Pendant ce temps, la reine, accablée d’humiliations et de honte, était obligée de se dire à elle-même : tout est fini ! tout est perdu ! Elle essaya pourtant de se montrer encore au pays, tant il y avait d’énergie et de ténacité dans cette singulière nature. Le roi se disposait à faire un voyage en Irlande pour faire entrevoir un avenir meilleur à cette race opprimée ; la reine, dans l’espoir de ramener à elle les sympathies publiques, eut l’idée de partir pour l’Ecosse. L’Ecosse était la patrie de son éloquent avocat, l’Ecosse était fière d’Henry Brougham, c’était d’Ecosse que lui étaient venues les plus chaleureuses adresses ; elle espérait y prendre sa revanche de l’injurieux abandon du peuple de Londres. Le roi se mit en route le 31 juillet ; trois jours après, la reine, au milieu des apprêts de son départ, fut saisie d’une fièvre qui prit immédiatement le caractère le plus grave. Elle était tombée malade le 3 août ; le 7 elle expira.
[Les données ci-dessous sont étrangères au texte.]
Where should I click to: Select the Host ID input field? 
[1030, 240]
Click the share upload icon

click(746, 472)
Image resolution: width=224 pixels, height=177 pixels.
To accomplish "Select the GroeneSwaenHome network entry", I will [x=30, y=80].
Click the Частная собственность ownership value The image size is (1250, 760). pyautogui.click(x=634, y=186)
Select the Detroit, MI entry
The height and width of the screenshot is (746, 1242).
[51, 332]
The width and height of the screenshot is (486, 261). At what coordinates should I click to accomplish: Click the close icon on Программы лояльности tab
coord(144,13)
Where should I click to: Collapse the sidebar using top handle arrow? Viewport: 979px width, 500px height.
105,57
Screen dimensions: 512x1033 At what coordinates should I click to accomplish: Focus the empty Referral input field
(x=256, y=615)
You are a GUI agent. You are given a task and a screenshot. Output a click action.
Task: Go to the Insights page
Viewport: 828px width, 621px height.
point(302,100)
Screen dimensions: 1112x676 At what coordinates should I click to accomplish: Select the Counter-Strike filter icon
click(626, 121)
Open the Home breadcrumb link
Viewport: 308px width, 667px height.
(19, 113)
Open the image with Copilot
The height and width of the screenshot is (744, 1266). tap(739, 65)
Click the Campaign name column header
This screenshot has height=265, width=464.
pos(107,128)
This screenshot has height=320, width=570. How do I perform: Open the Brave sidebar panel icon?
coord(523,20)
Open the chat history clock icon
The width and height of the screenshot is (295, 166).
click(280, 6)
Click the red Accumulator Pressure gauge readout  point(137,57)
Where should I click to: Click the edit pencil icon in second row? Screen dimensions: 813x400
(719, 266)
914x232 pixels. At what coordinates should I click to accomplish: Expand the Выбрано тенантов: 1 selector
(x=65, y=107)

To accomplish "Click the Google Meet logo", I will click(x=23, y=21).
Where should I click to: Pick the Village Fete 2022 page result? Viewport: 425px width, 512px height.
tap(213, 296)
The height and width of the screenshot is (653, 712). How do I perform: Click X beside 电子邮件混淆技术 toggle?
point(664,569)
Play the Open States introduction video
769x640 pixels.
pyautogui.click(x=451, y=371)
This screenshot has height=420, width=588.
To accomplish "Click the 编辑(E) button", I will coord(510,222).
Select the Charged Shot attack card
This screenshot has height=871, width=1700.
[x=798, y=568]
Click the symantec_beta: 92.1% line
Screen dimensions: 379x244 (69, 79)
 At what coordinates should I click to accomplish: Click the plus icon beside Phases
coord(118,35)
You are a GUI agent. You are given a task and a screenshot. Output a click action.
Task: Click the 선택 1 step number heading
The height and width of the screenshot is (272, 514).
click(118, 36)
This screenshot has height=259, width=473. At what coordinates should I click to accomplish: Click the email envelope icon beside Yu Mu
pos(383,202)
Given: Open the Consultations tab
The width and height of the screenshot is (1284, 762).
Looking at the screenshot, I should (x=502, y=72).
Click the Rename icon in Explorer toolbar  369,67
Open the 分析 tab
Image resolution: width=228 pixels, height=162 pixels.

On dirait que l’étrange créature a voulu montrer jusque dans la mort les deux traits principaux de son caractère, je ne sais quel besoin de braver l’opinion et une ardeur de lutte véritablement indomptable. Sauf quelques legs aux personnes de sa maison, elle laissait par son testament tous ses biens présens. et tous ceux qui devaient lui revenir de sa mère, la duchesse de Brunswick, à un jeune homme nommé William Austin. C’était précisément ce même enfant qui, élevé dans sa villa de Blackheath, avait excité contre elle en 1806 les premiers soupçons d’inconduite. Bien que l’enquête dirigée alors par les plus grands personnages du royaume eût écarté toute accusation d’adultère, il en était résulté cependant une impression fâcheuse et pour les juges et pour le public ; en instituant son légataire universel l’enfant dont la présence mystérieuse avait causé un tel scandale, la reine prenait plaisir à montrer à la face du monde son mépris de l’opinion. Elle montrait aussi son implacable haine lorsque, décidée à poursuivre du fond du cercueil l’odieux persécuteur, elle écrivait ces mots dans son codicille : « Je veux que mon corps soit porté sans pompe à Brunswick et que l’on grave cette inscription sur mon tombeau : « à la mémoire de Caroline-Amélie-Elisabeth de Brunswick, reine outragée d’Angleterre. »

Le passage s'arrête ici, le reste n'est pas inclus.